Its a matter of risk management, and risk tolerance.
As
@Red-Stars-in-RI correctly notes, chickens aren't like many carnivores, their digestive system is substantially different, resulting in different concerns with composting their litter.
I do, personally, then
use that soil to fill garden boxes where I grow plants, most dsestined for my own consumption.
Rare that they get meat scraps from my own table, the wife and I don't waste much. They can picj thru the ash pile after I've had a burn, it frequently contains charred bones (chicken and pig, most typically) which have been weakened by first stewng, and then high heat burns. If they don't, the ash pile gets added to the materials breaking down with their waste and the leaves I gather for deep litter.
Do they get raw chicken from birds I process??? Again, yes, with caveats. Though there are no known prion diesease (think "mad cow" as example) in chickens, I don't feed the skull or spinal cord. Neither do I feed the gall bladder, the liver, or the kidneys - the gall bladder is "radioactive" (ok, not really, but I am really careful to dispose of it cleanly when culling), the liver and kidneys are where heavy metals tend to accumulate, I don't want to pile on, by placing concentrated sources back into the food chain.
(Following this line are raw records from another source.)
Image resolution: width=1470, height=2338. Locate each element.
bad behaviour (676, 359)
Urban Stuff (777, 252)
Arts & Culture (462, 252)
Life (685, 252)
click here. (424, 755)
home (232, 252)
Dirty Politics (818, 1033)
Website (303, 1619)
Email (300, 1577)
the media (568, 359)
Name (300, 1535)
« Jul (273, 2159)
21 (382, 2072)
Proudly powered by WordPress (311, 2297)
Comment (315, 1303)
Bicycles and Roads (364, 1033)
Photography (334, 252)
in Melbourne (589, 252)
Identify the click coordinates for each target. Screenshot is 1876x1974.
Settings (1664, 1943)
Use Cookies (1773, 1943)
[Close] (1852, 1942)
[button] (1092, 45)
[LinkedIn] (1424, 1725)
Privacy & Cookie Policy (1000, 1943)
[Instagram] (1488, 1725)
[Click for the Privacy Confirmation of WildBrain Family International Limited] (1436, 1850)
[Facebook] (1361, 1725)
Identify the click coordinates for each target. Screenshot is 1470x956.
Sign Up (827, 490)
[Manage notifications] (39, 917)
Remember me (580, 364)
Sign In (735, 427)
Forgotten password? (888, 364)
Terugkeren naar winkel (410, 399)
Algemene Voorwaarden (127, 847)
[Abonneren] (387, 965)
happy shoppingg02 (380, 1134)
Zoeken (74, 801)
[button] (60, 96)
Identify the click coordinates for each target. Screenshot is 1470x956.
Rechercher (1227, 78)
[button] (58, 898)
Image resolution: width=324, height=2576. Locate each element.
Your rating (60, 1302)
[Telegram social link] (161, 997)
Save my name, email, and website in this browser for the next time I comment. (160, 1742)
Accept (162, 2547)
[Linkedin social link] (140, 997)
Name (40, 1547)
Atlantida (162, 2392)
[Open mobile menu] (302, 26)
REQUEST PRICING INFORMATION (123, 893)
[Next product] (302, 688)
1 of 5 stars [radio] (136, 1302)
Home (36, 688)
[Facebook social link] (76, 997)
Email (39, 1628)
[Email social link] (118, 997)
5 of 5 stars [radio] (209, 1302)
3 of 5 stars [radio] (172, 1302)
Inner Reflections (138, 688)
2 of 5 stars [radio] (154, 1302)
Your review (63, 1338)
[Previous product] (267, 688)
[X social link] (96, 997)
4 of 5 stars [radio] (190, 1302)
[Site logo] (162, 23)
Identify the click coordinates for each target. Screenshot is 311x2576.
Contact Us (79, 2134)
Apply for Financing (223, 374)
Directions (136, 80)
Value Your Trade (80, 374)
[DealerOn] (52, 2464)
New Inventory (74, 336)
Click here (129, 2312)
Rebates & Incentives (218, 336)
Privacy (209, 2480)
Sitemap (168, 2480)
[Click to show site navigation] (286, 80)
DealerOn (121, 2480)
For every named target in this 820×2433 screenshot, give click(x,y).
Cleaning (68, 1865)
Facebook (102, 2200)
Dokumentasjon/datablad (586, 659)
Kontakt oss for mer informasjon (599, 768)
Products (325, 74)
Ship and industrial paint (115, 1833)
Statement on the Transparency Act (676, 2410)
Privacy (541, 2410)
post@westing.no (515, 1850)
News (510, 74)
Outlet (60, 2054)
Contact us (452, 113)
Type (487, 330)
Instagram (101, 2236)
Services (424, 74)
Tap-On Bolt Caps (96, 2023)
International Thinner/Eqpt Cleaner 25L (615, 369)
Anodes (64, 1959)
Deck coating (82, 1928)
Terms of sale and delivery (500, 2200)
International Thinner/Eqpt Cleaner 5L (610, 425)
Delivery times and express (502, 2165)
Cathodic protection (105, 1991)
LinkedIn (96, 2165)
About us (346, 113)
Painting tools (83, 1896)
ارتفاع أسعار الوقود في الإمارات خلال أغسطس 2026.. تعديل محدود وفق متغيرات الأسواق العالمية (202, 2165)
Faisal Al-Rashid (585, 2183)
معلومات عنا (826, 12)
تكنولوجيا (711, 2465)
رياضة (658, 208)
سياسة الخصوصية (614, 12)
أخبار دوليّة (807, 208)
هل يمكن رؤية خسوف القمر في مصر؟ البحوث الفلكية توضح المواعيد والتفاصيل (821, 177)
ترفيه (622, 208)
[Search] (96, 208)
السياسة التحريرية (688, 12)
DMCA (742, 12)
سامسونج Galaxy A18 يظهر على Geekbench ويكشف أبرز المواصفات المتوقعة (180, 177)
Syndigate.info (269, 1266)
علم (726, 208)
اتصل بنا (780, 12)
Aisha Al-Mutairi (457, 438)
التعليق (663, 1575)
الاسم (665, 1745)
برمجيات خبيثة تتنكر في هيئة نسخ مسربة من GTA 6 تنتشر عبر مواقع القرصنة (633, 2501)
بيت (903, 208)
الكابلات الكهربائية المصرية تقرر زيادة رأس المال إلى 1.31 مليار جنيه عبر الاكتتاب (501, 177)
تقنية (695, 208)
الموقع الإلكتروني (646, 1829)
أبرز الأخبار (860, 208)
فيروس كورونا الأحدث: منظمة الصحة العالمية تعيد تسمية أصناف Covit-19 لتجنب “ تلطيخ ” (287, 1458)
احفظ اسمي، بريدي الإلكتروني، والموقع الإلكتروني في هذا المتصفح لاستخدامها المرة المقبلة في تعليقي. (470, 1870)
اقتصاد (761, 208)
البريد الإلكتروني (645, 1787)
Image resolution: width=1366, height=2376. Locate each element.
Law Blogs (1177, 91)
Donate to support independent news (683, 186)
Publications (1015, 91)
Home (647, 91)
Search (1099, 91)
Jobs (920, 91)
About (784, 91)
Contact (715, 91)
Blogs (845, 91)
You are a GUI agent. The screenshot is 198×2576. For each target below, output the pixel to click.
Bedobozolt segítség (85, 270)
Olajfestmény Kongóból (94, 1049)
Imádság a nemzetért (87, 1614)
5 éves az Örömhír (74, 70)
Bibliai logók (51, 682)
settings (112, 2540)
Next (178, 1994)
The things I don't feed (head, backbone, feathers, etc) go into a seperate bin which gets a very hot fire once a season or so - and then the ashes are mixed in with some of my clay soils, not shoveled on top of their litter. How hot? I'm building a new rocket fire pit because the existing pit won't make a ham bone crumble to dust at a touch. I'm hoping to be able to reduce goat femurs to complete ash with the new one.